Over the last couple of years, several mainstream financial entities, such as banks, hedge funds, and others, have entered the crypto bandwagon via Bitcoin (BTC), while 2021 has seen an increasing number of these companies exploring the realm of digital assets using Polkadot (DOT).
In this regard, a report by blockchain analytics firm Messari revealed that 21 of the world’s 53 most prominent fund managers actively invested in Polkadot (DOT) last year, making it one of the most sought-after assets, followed by other DeFi/alt tokens such as Near Protocol (NEAR), Terra (LUNA).
One of the core reasons behind Polkadot’s growing dominance is the fact that the platform lays a high degree of importance on cross-chain interoperability, an aspect of crypto-tech that most experts believe will continue to define the future of the crypto ecosystem.
In terms of Polkadot’s native operational design, the project makes use of a unique concept referred to as Parachains, which allows it to support multiple layer-1 blockchains running in conjunction with its central chain.

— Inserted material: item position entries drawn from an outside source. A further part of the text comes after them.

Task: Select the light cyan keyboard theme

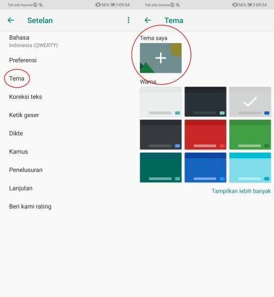Action: point(250,167)
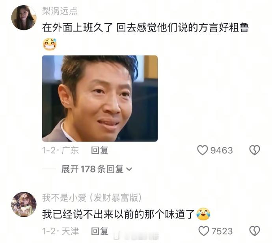
Task: Tap the 9463 like count
Action: (222, 150)
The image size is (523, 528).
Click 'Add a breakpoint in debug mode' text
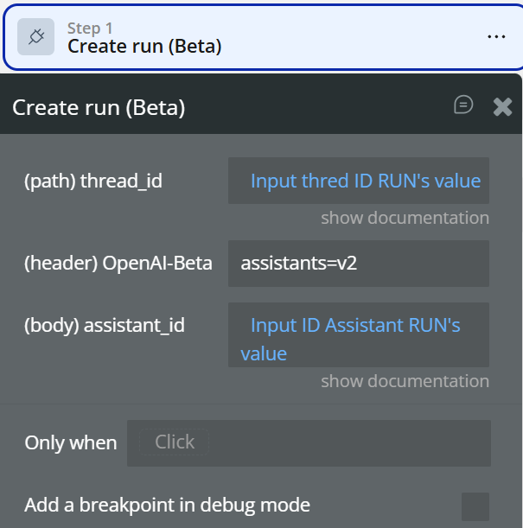[x=167, y=505]
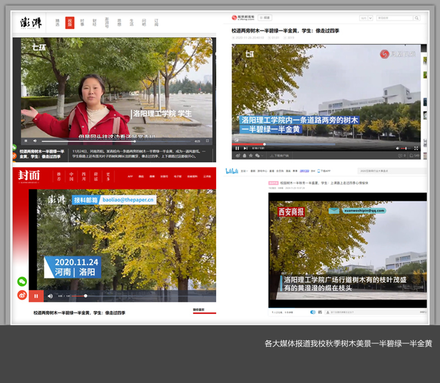Toggle ifeng video volume speaker icon
The image size is (440, 383).
click(398, 148)
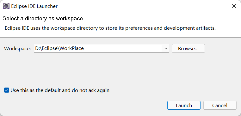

The setup is able to mitigate many of the transactional congestions being faced by prominent projects such as Ethereum, whose gas fee rates have continued to remain quite steep at around $40 on average despite the platform undergoing a number of upgrades over the past year, especially Ethereum Improvement Proposal (EIP) 1559 that was implement along with London hard fork back in August 2021.
Not only that, with the delay in the implementation of Ethereum 2.0, the ecosystem is only able to process around 30 transactions per second (TPS) in its current iteration, which is substantially lower than Polkadot’s current running capacity of 170 TPS.